Bu yıl yeni ürün olarak beyaz çay üreteceğiz. Birçok yerde bire bir ben bahçelere gittim. Vatandaşlara beyaz çayı anlattım. Nasıl toplanacağını gösterdim. Birçok afiş yaptırıp astık, beyaz çay önemli bir ürün haline gelecek.
Beyaz çay nedir?
“Beyaz çay, çayın en üst tomurcuğu. Çayın özü. Tek tek elle toplanıyor. Üretici bütün gün çalışsa ancak 500-600 gram toplayabiliyor. Çok itinayla toplanması, saklanması ve bize kadar getirilmesi gerekiyor. Ürün çok hassas çünkü. Adeta bir ilaç. Çayın genel faydalarıyla birlikte beyaz çayın en önemli özelliği gençleştirme ve hücre yenileme özelliği olması.

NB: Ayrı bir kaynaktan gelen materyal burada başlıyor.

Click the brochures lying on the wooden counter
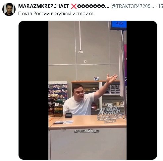 click(x=64, y=122)
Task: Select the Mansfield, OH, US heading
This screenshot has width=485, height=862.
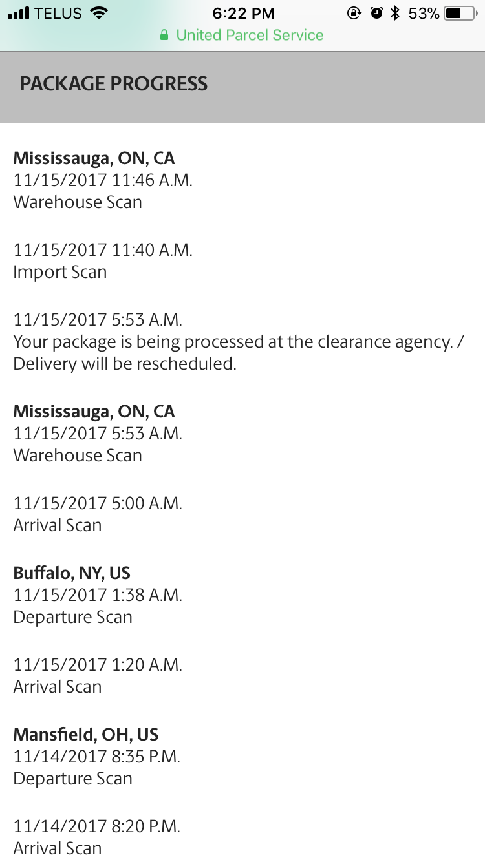Action: click(x=86, y=735)
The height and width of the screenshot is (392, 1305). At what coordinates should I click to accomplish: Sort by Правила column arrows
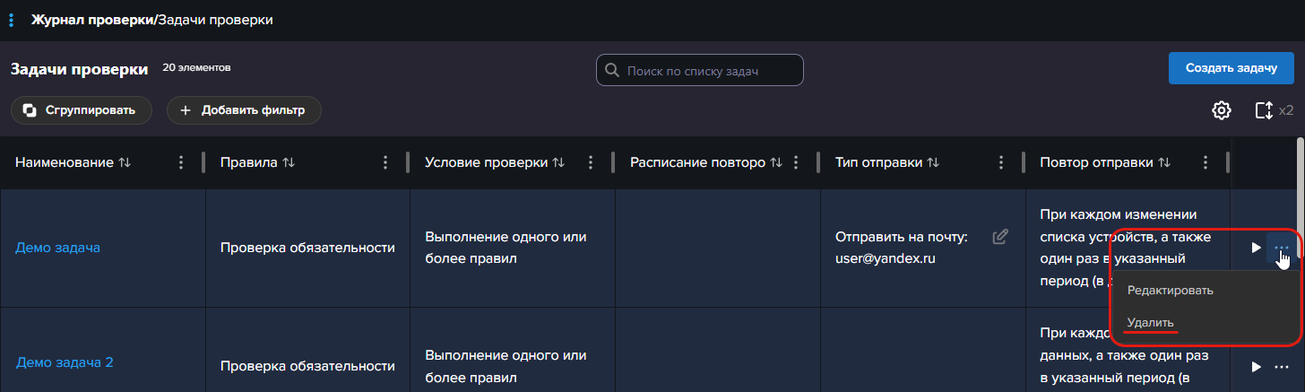[x=289, y=162]
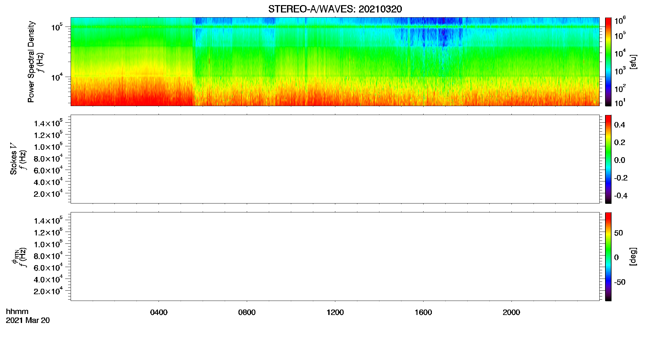Click the 2000 time axis label
Screen dimensions: 670x345
point(511,312)
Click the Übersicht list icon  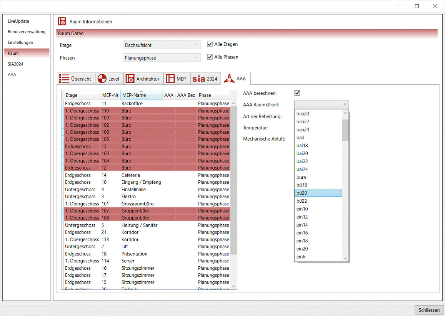point(64,79)
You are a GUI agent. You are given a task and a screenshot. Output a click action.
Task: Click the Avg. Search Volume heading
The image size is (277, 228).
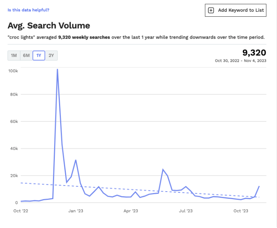pyautogui.click(x=49, y=26)
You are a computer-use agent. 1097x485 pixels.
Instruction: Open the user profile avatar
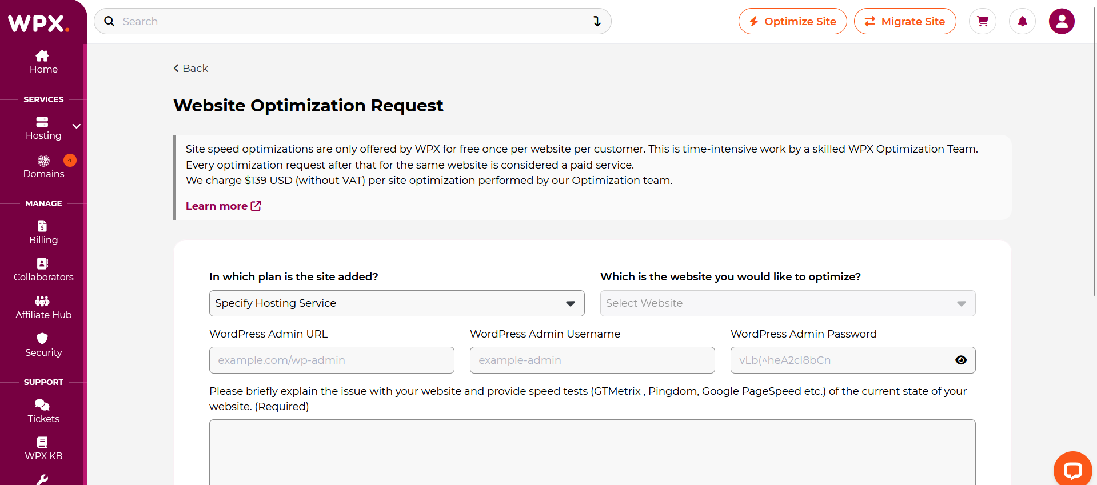point(1061,22)
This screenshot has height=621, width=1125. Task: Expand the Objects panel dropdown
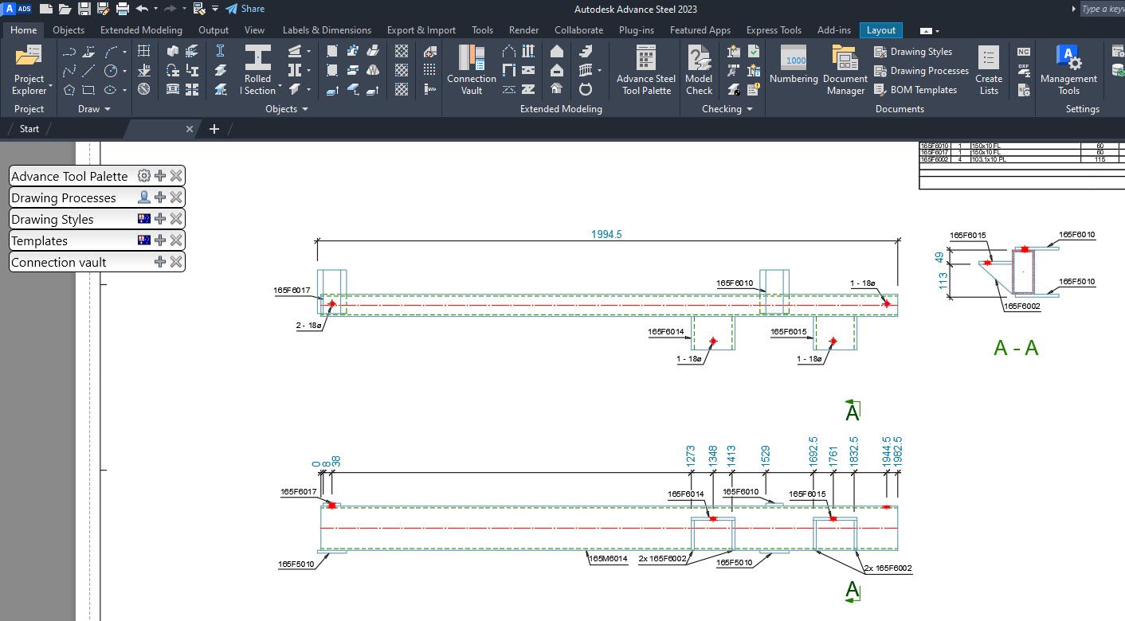click(x=304, y=109)
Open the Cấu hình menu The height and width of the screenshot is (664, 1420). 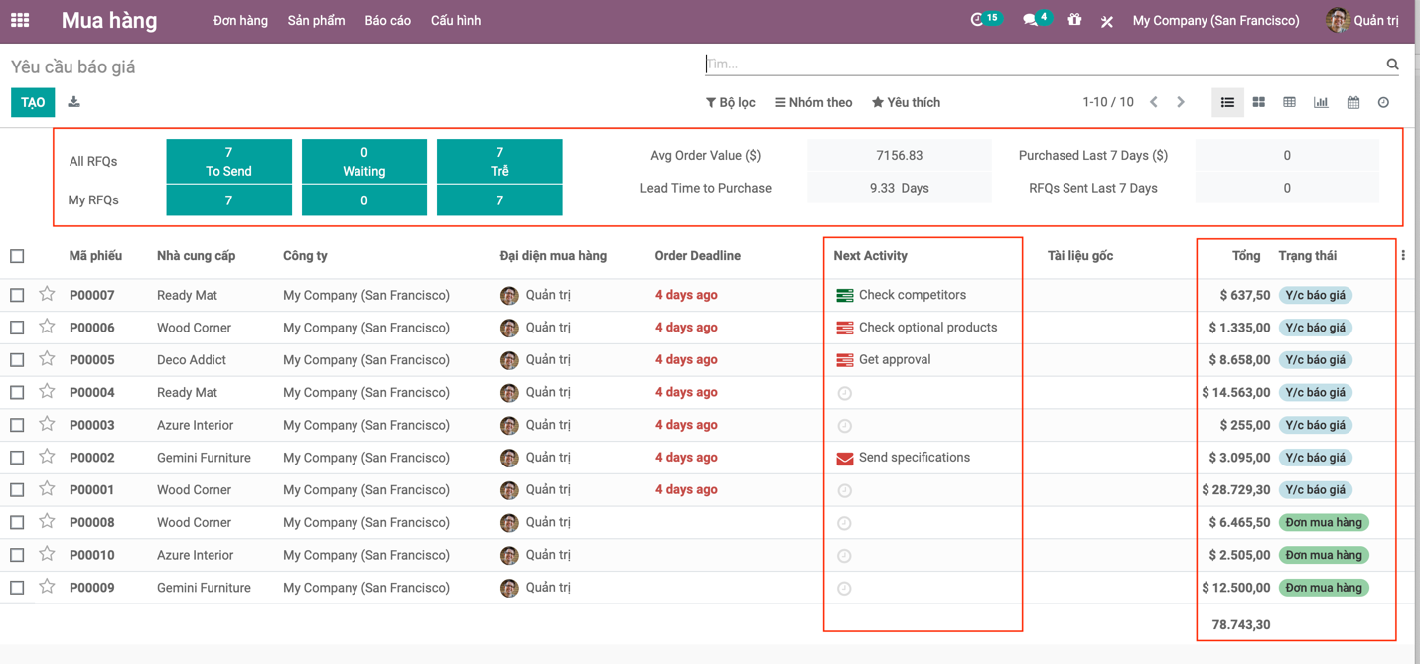(x=456, y=20)
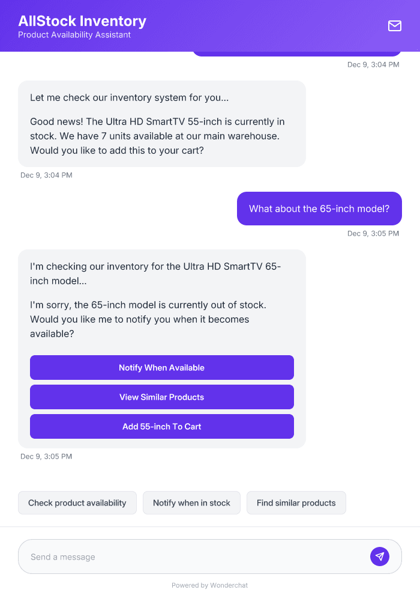Click inside the Send a message field

pyautogui.click(x=180, y=556)
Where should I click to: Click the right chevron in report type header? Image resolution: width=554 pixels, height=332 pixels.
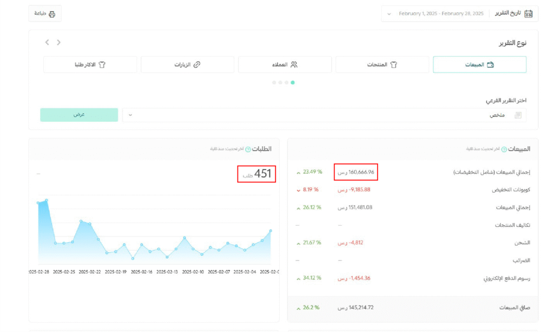click(x=59, y=42)
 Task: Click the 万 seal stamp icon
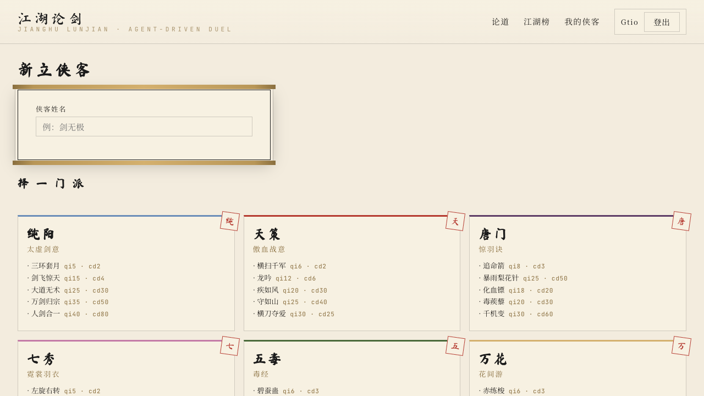(x=681, y=346)
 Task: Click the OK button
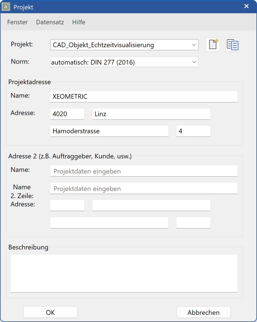coord(50,312)
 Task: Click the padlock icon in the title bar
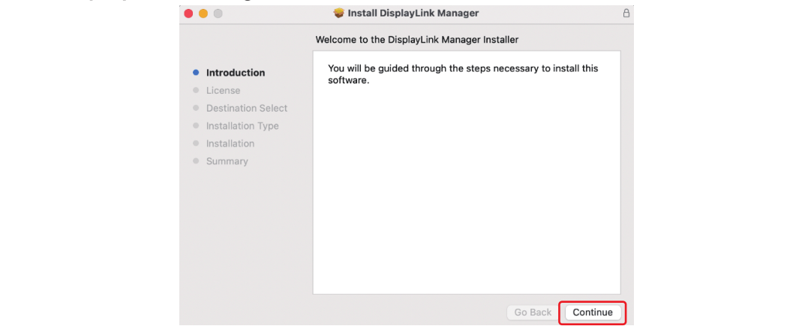coord(626,13)
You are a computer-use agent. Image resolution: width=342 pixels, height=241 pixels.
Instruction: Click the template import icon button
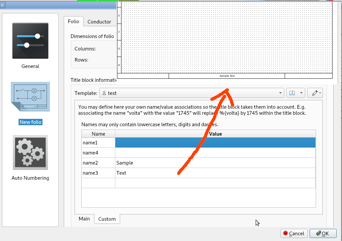tap(292, 93)
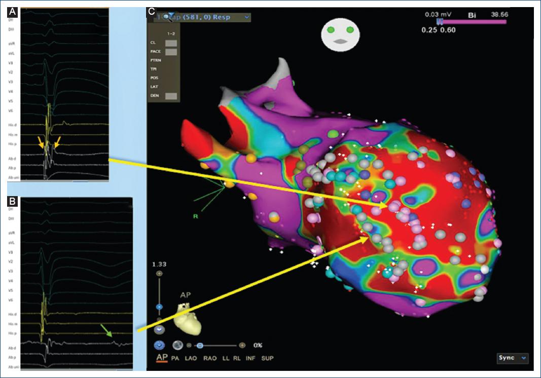Toggle the CL box in info panel
The height and width of the screenshot is (378, 541).
pos(170,43)
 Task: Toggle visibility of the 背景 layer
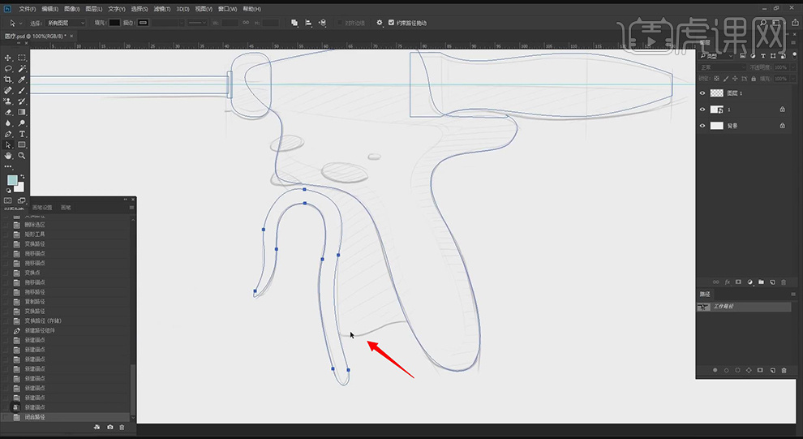click(x=702, y=126)
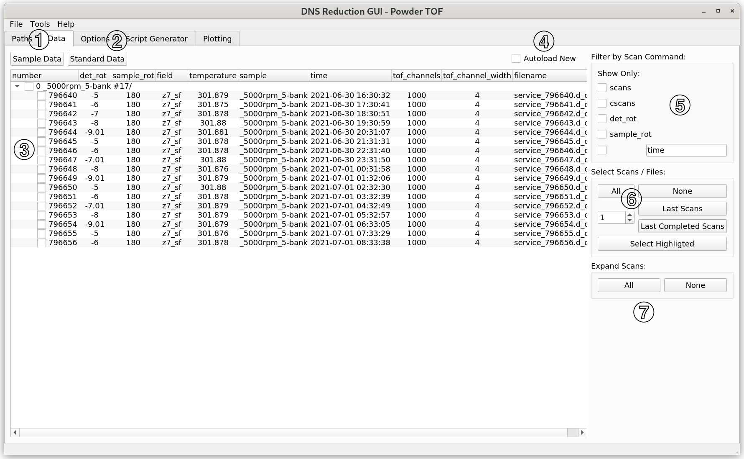Check the parent scan checkbox for _5000rpm_5-bank

29,86
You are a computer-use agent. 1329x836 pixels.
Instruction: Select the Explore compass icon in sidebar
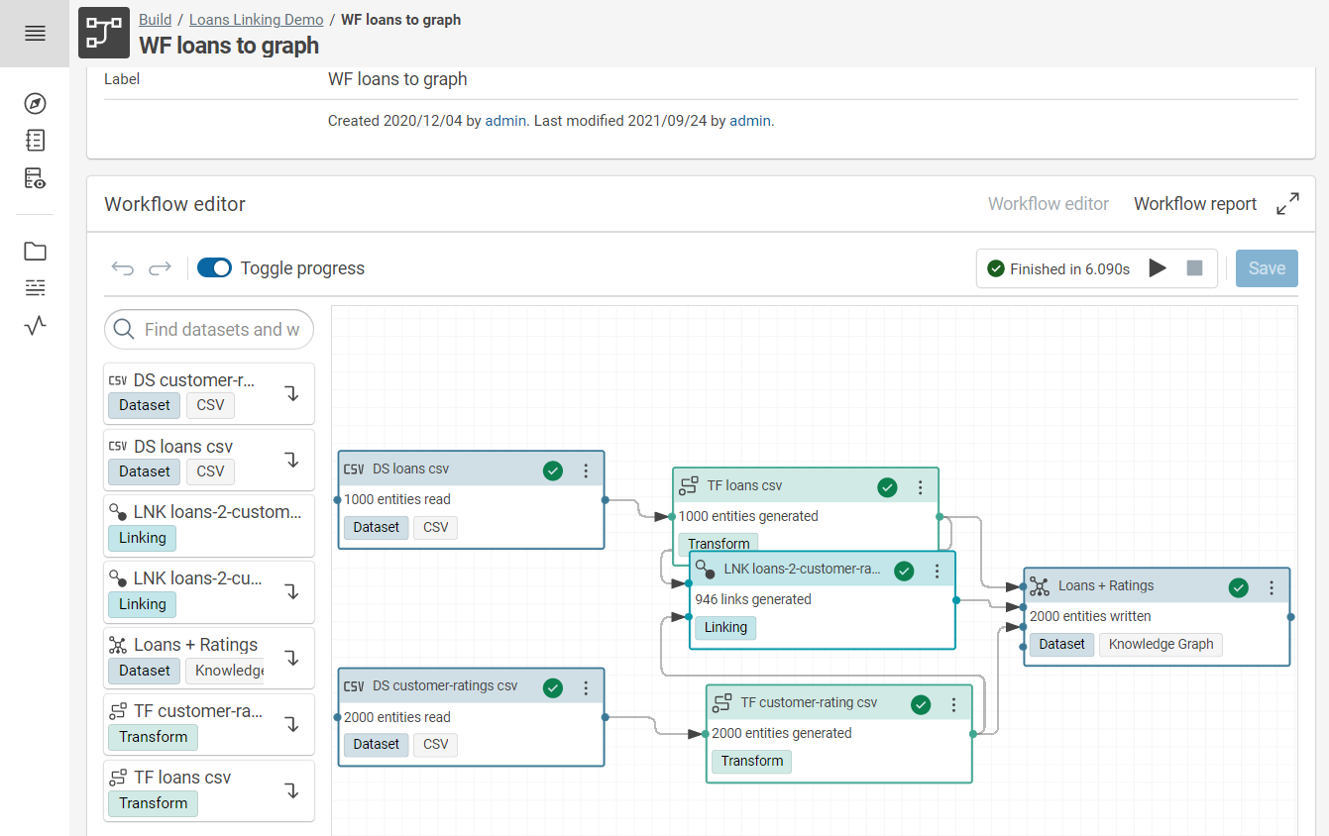pos(35,103)
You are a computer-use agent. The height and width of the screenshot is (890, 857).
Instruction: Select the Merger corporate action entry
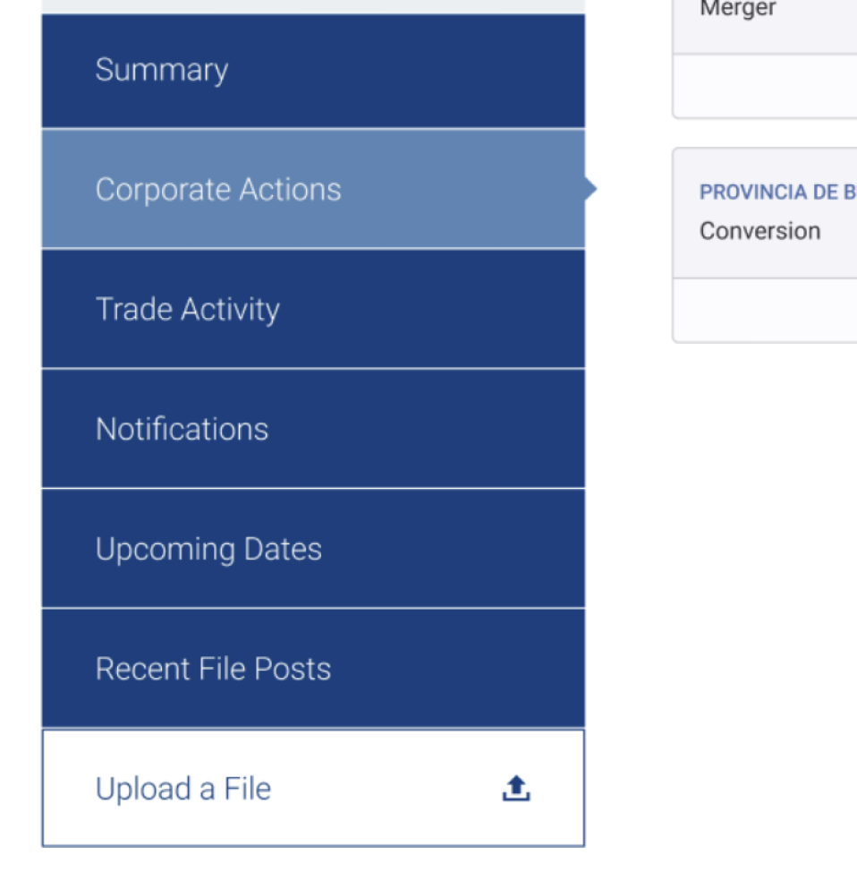738,9
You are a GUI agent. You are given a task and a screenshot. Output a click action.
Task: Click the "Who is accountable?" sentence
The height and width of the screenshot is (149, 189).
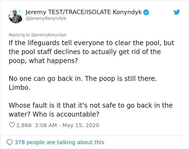(x=66, y=114)
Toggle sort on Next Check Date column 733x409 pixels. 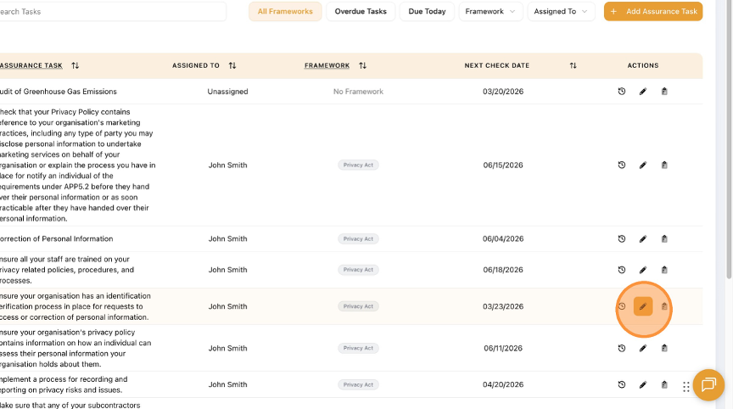(573, 65)
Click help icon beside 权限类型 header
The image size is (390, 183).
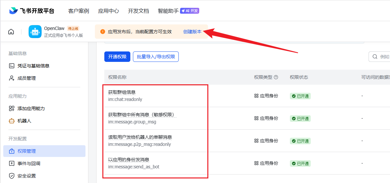276,77
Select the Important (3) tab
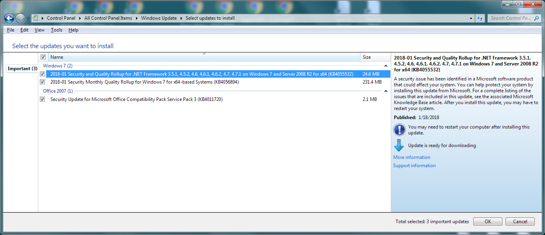Screen dimensions: 545x235 pyautogui.click(x=22, y=69)
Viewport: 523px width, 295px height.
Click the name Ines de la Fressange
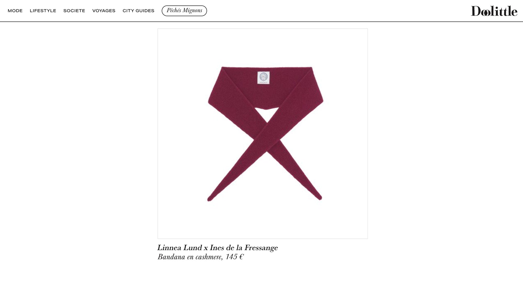(244, 248)
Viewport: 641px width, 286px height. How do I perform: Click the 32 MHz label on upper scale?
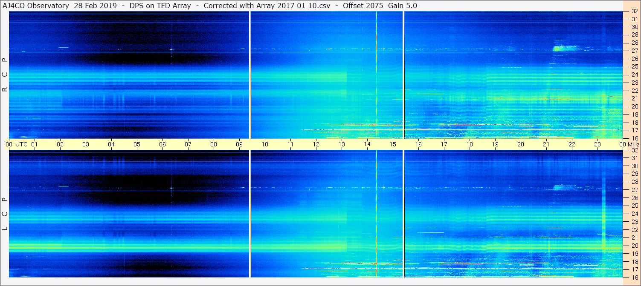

Vatandaş için de çok önemli bir ek gelir oldu. Beyaz çayı yani tomurcuğu toplayarak çayın diğer bölümlerinden hariç değerlendirebiliyor. Üründe herhangi bir kayıp olmuyor. Vatandaş için artı bir gelir kaynağı.
Çayın normal kilosu bu yıl desteklemeyle 1.5 lira. Oysa beyaz çayın kilosuna 300 lira veriyoruz. Şu anda 200 kilo kadar satın aldık. Çay sürgünleri devam ettiği müddetçe alımlarımız da devam edecek. Beyaz çayla beraber, yeni bir ürüne daha sahip olduk. Bu ürün çeşitlendirmelerimiz devam edecek.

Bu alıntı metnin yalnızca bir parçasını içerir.